__ACTIVITY__: Write only the number of lines in the records beneath that hold "Collapse".

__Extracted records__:
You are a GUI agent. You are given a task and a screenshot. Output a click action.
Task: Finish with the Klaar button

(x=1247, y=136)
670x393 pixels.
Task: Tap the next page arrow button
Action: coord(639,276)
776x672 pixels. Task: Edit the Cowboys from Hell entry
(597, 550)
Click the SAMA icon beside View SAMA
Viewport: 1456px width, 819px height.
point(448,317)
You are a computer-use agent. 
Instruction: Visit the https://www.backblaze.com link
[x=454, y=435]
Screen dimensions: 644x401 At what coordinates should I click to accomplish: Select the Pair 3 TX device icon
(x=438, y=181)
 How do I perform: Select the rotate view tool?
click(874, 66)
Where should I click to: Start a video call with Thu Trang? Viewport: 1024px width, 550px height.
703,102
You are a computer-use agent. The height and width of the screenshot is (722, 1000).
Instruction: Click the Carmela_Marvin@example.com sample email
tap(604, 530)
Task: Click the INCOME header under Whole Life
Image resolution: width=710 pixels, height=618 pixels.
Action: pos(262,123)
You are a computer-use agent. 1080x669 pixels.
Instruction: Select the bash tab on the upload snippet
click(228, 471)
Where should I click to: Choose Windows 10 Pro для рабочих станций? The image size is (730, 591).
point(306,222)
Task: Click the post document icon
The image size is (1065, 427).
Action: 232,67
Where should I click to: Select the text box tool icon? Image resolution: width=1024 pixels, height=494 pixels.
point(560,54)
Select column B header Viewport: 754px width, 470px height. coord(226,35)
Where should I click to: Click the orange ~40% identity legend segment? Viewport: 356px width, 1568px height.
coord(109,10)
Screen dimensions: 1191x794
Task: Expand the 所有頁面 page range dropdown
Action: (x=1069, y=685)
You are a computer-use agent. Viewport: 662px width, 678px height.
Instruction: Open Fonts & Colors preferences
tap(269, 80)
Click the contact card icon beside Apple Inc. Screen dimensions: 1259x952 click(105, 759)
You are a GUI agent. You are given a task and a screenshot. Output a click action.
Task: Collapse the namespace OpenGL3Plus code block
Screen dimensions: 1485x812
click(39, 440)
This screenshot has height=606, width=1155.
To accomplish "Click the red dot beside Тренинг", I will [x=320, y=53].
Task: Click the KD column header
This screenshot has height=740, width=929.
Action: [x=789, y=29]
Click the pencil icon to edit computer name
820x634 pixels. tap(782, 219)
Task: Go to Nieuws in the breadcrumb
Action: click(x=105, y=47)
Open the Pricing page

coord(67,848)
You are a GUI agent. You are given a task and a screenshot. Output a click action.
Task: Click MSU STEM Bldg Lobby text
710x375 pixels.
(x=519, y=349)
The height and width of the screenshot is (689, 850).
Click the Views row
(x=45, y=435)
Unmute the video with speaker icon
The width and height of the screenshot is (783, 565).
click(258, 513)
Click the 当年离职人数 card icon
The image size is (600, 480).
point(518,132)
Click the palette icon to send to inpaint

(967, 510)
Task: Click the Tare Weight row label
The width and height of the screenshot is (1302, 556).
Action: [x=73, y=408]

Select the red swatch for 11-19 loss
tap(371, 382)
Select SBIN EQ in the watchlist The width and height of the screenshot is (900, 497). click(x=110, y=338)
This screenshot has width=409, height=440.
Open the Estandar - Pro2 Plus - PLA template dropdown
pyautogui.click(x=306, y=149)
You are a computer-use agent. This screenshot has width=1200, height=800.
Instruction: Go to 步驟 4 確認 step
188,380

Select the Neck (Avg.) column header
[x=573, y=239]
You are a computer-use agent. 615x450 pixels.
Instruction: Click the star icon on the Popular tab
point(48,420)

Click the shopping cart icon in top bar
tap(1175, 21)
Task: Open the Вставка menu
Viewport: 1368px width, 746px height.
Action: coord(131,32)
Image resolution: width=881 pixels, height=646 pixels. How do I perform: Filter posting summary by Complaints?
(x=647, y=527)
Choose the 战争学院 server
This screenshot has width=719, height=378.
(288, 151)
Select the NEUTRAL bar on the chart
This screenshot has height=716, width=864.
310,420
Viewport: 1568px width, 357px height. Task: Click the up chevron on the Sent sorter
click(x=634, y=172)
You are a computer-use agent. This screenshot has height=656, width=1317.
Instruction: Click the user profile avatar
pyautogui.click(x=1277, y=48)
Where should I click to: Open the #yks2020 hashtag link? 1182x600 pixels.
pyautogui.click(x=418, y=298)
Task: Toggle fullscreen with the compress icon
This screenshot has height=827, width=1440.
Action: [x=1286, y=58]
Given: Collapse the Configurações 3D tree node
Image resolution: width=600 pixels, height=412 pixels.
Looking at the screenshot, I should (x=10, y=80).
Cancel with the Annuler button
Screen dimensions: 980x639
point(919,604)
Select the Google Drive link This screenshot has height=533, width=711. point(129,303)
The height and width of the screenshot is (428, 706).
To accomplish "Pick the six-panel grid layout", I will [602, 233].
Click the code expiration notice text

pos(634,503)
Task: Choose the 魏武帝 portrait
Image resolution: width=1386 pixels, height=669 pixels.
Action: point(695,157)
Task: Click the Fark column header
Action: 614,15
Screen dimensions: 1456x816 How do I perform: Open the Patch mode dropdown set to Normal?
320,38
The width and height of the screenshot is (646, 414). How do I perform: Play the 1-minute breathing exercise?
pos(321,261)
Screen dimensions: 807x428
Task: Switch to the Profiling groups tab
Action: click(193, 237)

__EXPECTED OUTPUT__: 2